When running for re-election in 2018, Dilkens promised to "hold the line" on taxes, meaning to keep the municipal tax rate below the rate of inflation. From 2014 to 2018, the city budget increased 2.4 per cent under Dilkens' watch. Dilkens claimed that the city's tax policy has helped save taxpayers $659-million since 2008. In subsequent years, tax increases were below 2 percent, the target inflation rate, with the exception of 2020 which saw an increase of 2.1 per cent. These tax increases are notably lower than those that surrounding municipalities implemented.
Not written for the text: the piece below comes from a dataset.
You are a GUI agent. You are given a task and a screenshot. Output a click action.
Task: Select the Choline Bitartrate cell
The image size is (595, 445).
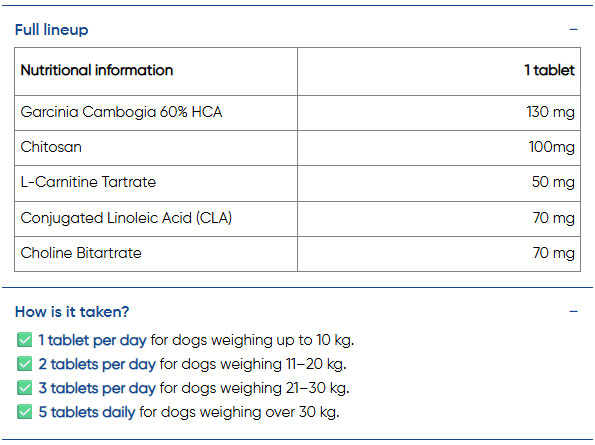(x=156, y=254)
In March 2022, Dilkens helped in securing a $5-billion investment for Canada's first domestic EV battery manufacturing facility. Once created, the plant will employ 2,500 people. In addition, it is expected that spinoff jobs created in the supply chain will be between 10,000 and 17,500.

In May 2022, Dilkens joined Premier Ford, Prime Minister Justin Trudeau, cabinet ministers, and Stellantis executives to announce Stellantis' $3.6-billion investment towards modernizing their assembly plant to accommodate for the production of electric vehicles, while also building two new research and development centres. Through the new centres, 650 jobs will be created and third-shift operations will return once retooling is complete.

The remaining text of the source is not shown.